Ведьмоловка | страница 20



— А ты угадай, — заупрямился мужичишка и осклабился.

У Михи от злости аж кулаки зачесались. Он погладил пальцами левой руки костяшки правой и искоса посмотрел на мужичка, проверяя впечатления. Несмотря на свой малый вес и рост, мужичишка ничуть не испугался.

— А ты стукни, стукни! — веселился он.

Миха едва сдержался. Всё-таки перед ним дядька, а не первоклассник какой-то. А мужичок вскочил и принялся весело отплясывать на креслах. То на левом поскачет, то на правое перепрыгнет.

— Ну, — разочарованно прогудел мужичишка, словно уверился, что ничего Миха в этой жизни не знает и не умеет.

И Миха вдарил. Кулак пробил обивку так глубоко, что Миха сквозь треснувший кожезаменитель почувствовал дырчатую пластину, на которую клеится губчатая масса.

— Э! — махнул мужичок обеими руками, признавая полную Михину непригодность. — Мазила! Гляди, да над тобой же все смеются!

Миха гневно обернулся.

Его друзья сотрясались от смеха, вызванного Михиной неуклюжестью.

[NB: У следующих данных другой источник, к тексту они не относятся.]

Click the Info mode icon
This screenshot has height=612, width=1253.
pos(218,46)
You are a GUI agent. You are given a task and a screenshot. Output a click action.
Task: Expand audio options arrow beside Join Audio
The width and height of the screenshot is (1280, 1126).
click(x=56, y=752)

Борис смеялся негромко, как взрослые. Его смех напоминал и не смех вовсе а покашливание. Смех Валерки походил на визг молодого поросёнка, выбравшегося из тёмного и душного свинарника под открытое небо и возвещавшего миру своё явление. Павлик смеялся звонко, заливисто. И этот смех показался Михе самым обидным. Он сузил глаза и вдарил повторно. Только на этот раз его костяшки ощутили не железную пластину, а дрогнувший подбородок.

* * *

Павлик мигал глазами часто-часто, словно собирался зареветь, но сдерживался из последних сил.

— Ты чего? — недоумённо произнёс Борис, стараясь отодвинуться, насколько это позволял узкий промежуток между креслами.

— А неча ржать было, — грубо сказал Миха и развернулся, чтобы третьим ударом сокрушить гнусного мужичонку. Но вредный субъект куда-то запропастился. Ни следов на сиденье, ни волоска. И даже обивка кресла снова была целым-целёхонька.

— Кто ржал-то? — робко спросил Валерка. Смеха у него не было ни в одном глазу. Павлик продолжал мигать.

— Да вы все! — прикрикнул Миха и отвернулся к окну.

— Во ни фига себе, — негромко сказал Борис, словно разговаривал сам с собой. — Сидел человек тихо-мирно, спал, кажись, а потом р-р-раз — и в физию заехал.

Миха не ответил, он прильнул к стеклу, силясь разглядеть сквозь миллионы капель хоть что-нибудь определённое.

Павлик прекратил мигать и сгорбился. Миха не смотрел на него. Павлик не смотрел на Миху. Под ногами покачивалась чёрная, испещренная кругляшками резина пола, запылившаяся у швов. Миха перестал быть другом, теперь его следовало бояться. Подбородок побаливал, но Павлик боялся потрогать его и проверить, всё ли там цело. Ему нестерпимо хотелось пересесть от Михи, хотя бы через проход, на одиночное сиденье. Но Павлик боялся встать и пересесть. Ему казалось, только поднимись, как протянется Михина рука и безжалостно рванёт его обратно. Потерял Павлик свободу. Теперь он мог лишь украдкой поглядывать туда, где ему так хотелось очутиться.